There is a field mouse called lemming in Northern Europe. I thought I was committing suicide by suddenly jumping into an ice-free river while wandering around the northern European meadows in search of food in early spring. But they're not committing suicide, they're being slaughtered. When a group of lemmings, who were wandering around in search of food, reached the cliff, they slipped and died in droves. The rat in the front accidentally finds a cliff while running in search of food, and tries to make a sudden stop, but is pushed to death by the rats following it. Knowing that the mouse in front of you is their target, they follow you and you are killed in droves. It is the end of a life without purpose.
The Israeli spies did. We entered the promised land of God. As elites of each tribe and leaders of the next generation, they spyed out the land of Canaan with a keen eye. However, I did not believe in the promises God gave me, did not see the vision, and only saw the thick walls and the people of that place as large as a pole. Fear of failure took over. Not believing in the God who promised and set a purpose, he fell into a grasshopper himself and fell down and wept. So they were punished as ‘wanderers’.

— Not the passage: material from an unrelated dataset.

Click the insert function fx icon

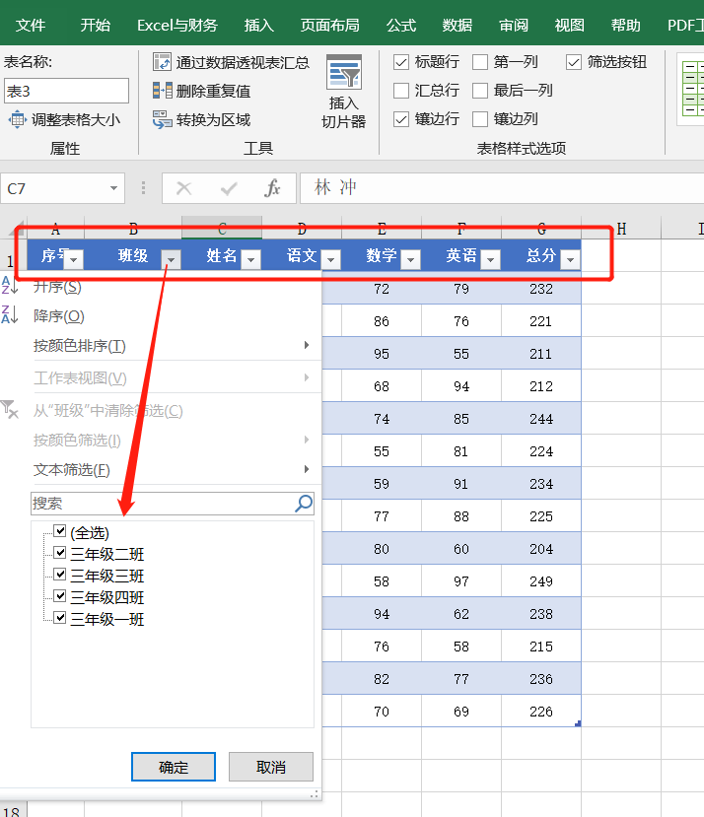coord(273,187)
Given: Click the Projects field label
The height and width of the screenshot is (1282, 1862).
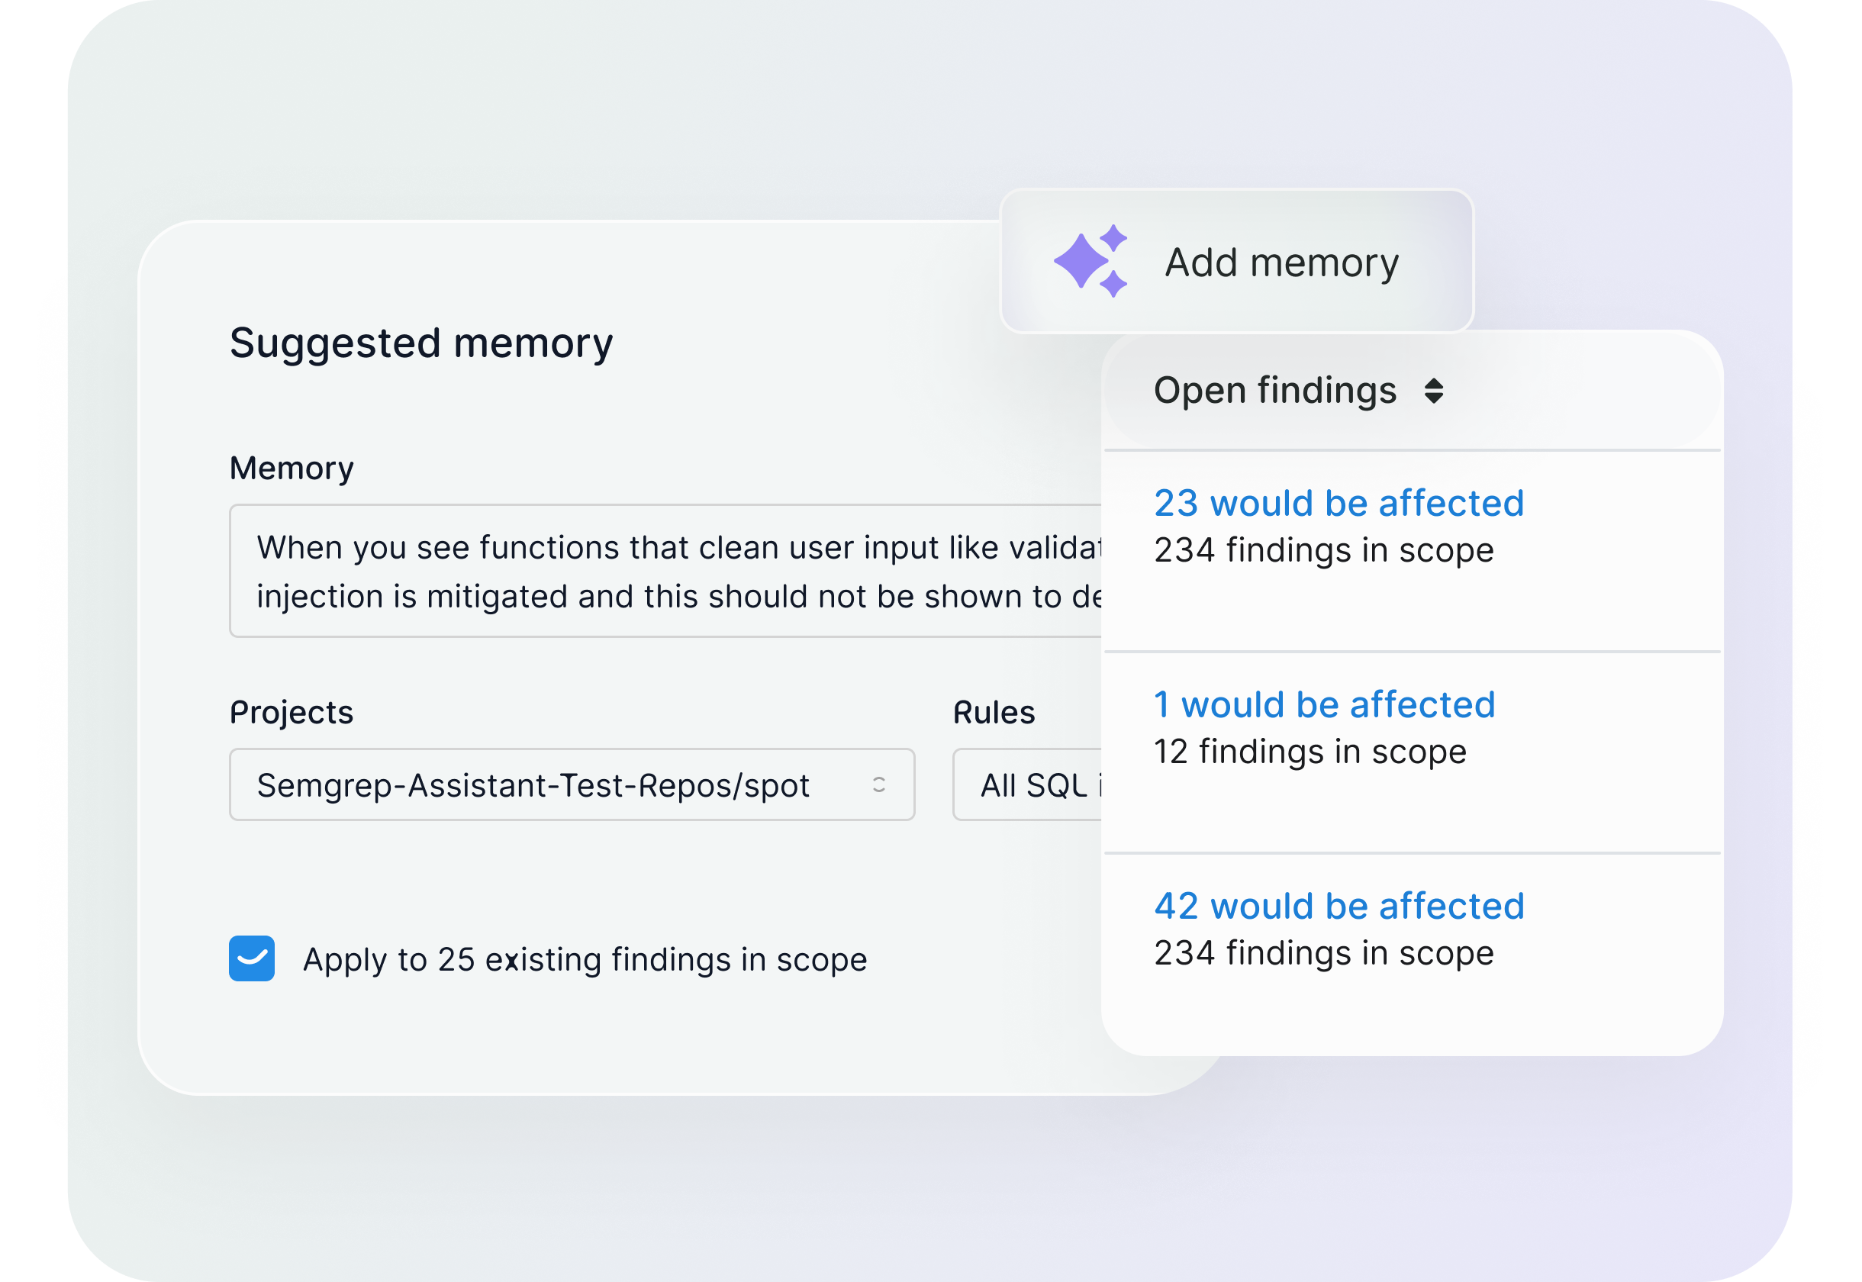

However, God protects and is with those who believe in his promises under any circumstance. And he will surely keep that promise. “You will never enter the land that I swore to make you live, except Caleb the son of Jebunneh and Joshua the son of Nun” (verse 30). “Only among those who went to spy out the land, Joshua the son of Nun and Caleb the son of Jephunneh. lives” (verse 38).
After that, they walked the same 40 years in the same wilderness, but Joshua and Caleb were not wandering and wandering for 40 years. Their life was truly meaningful. Of course, they thirsted together and were attacked by the enemy together, but they still believed in God's promise and were on the blessed path toward the goal of the promised land of Canaan.
[Prayer]
Heavenly Father,
Don't let the problems that overwhelm your life forget God's promises. Please help me to live a purposeful life that believes in God's promises and moves forward in the realities of life that is difficult to overcome, rather than a life of wandering away from God's promises. I believe you will. Even though there are difficult times, I pray that God will be with us and give thanks to those who believe and keep going.